Only the lines from the one containing "Click the plus" through the end of the data below should be copied, each exactly as written and with both ends kept.

• **Items from a data source**
· · · · ·

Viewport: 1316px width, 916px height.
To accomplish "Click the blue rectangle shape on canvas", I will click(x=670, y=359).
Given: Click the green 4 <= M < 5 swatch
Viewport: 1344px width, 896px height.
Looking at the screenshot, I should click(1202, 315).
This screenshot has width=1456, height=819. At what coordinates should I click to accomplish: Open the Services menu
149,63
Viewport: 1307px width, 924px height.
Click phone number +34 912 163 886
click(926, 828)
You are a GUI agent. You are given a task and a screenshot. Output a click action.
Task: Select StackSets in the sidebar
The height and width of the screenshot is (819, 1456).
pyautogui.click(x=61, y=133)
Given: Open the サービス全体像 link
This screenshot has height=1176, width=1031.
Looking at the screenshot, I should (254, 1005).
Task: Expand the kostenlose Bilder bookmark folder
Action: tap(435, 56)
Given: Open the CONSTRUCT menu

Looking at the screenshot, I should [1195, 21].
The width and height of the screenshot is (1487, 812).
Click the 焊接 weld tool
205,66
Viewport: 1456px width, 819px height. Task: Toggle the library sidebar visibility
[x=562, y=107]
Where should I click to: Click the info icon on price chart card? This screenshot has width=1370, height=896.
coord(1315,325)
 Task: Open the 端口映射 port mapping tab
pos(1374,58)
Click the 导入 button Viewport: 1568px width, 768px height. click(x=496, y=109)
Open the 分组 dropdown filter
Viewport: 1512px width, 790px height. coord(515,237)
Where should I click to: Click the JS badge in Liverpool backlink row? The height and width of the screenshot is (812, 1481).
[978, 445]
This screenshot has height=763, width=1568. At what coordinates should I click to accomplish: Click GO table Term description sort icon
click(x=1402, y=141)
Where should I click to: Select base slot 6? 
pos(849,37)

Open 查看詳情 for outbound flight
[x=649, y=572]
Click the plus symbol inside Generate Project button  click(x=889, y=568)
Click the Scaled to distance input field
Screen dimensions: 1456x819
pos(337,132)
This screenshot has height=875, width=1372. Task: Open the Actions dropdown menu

· · · · ·

• **TASK ANSWER**
Click the plus symbol inside Generate Project button  click(x=889, y=568)
Click the Scaled to distance input field
Screen dimensions: 1456x819
pos(337,132)
This screenshot has height=875, width=1372. Task: Open the Actions dropdown menu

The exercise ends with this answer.